Submitted to: Journal of Animal Science Supplement
Publication Type: Abstract Only
Publication Acceptance Date: 7/21/1999
Publication Date: N/A
Citation: N/A

Interpretive Summary:

Technical Abstract: One of the greatest challenges in swine nutrition is to decrease the postweaning lag by stimulating feed intake and growth. Spray-dried plasma (SDP) is often added to phase 1 diets to attempt to stimulate appetite during this lag. The current study was designed to investigate changes in gene expression (messenger ribonucleic acid, mRNA) of neuroendocrine appetite regulators during weaning.
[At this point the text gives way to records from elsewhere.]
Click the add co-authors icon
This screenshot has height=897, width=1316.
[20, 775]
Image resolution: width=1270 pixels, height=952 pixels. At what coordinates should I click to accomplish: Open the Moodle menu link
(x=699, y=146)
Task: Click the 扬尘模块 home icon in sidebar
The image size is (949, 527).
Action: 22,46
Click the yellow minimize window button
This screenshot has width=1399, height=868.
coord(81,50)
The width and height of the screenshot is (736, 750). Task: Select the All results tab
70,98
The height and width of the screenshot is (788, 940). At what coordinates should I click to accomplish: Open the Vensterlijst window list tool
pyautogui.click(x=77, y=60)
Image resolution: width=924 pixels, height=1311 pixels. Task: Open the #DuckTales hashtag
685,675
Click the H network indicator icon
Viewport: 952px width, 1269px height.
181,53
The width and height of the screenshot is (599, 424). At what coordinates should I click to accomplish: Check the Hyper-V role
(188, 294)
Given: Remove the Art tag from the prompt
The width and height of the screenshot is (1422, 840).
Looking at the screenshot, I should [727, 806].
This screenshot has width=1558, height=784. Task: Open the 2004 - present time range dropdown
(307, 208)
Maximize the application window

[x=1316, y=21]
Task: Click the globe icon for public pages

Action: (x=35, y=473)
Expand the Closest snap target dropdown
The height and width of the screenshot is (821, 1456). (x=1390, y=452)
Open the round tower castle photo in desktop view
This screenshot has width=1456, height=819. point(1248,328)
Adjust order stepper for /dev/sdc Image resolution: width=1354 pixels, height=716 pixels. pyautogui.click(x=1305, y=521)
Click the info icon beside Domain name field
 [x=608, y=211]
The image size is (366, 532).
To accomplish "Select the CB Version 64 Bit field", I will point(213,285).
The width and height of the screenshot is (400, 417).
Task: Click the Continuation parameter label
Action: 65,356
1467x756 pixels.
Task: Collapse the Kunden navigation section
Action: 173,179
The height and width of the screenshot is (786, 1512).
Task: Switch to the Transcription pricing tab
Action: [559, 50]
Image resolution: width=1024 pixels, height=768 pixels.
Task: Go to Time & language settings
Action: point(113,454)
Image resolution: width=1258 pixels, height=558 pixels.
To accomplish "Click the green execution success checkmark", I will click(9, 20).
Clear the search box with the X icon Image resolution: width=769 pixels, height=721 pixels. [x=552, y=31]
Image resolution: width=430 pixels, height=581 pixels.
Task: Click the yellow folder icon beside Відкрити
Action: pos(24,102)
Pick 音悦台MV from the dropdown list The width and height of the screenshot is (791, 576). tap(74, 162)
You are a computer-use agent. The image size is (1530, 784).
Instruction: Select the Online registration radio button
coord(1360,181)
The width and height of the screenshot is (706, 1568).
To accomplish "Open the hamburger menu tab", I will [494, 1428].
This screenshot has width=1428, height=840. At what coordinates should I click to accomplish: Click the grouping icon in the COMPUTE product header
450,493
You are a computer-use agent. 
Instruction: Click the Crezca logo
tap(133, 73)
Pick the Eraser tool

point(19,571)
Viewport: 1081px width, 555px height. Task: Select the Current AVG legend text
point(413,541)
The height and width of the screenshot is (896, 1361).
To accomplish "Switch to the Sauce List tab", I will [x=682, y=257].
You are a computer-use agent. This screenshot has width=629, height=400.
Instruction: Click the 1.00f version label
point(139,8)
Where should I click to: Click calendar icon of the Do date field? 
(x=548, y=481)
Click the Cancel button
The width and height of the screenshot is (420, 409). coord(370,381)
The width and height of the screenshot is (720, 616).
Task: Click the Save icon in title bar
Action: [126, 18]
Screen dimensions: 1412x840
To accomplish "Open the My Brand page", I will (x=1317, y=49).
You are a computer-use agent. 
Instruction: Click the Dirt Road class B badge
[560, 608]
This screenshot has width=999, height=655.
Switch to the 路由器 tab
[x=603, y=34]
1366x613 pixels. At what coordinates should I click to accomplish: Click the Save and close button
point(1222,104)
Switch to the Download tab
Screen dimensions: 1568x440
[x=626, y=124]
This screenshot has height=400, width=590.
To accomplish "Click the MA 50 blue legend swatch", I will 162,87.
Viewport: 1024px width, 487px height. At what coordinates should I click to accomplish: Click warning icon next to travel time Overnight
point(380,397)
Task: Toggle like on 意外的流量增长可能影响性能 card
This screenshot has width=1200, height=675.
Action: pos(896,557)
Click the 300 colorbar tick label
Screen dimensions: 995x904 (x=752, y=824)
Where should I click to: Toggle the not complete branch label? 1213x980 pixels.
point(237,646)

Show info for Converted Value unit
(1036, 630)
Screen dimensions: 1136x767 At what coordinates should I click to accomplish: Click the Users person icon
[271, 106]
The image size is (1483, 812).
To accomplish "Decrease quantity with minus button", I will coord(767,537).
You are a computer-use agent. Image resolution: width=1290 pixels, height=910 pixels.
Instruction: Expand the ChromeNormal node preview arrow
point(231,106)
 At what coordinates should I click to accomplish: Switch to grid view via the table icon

Young pigs (14d, 4.69+/0.13 kg) were either crossfostered to a sow (SOW, n=8), weaned and fed a phase 1 diet containing no SDP (NP, n=8), or weaned and fed a diet containing 7% SDP (SDP, n=8). Animals were sacrificed 4d after weaning (or crossfostering) for tissue collection. Gene expression was compared between treatments using initial (pre-weaning) body weight as a covariate. Expression of neuropeptide Y (NPY), a potent stimulator of feed intake, was equivalently decreased (P=0.011) in SDP and NP pigs compared to SOW pigs. There were no otreatment effects seen on adipose leptin, or hypothalamic leptin receptor, orexin (ORX), orexin receptor type 2 (Orec2), or insulin-like growth factor 1 (IGF-I) gene expression. Correlation analysis revealed significant (P<0.001) correlations between initial body weight and hypothalamic ORX, Orec2, NPY, and IGF-1 expression (R=0.664,0.759, 0.791, and 0.697, respectively) across treatments. Interestingly, no such pattern was observed for adipose leptin or hypothalamic leptin receptor expression. Expression of Orec2 mRNA was strongly correlated to ORX expression across treatments (R=0.690, P=0.0002). This study provides not only the first report of endogenous orexin mRNA expression in a livestock species, but gives new insight into the neurochemical impact of weaning.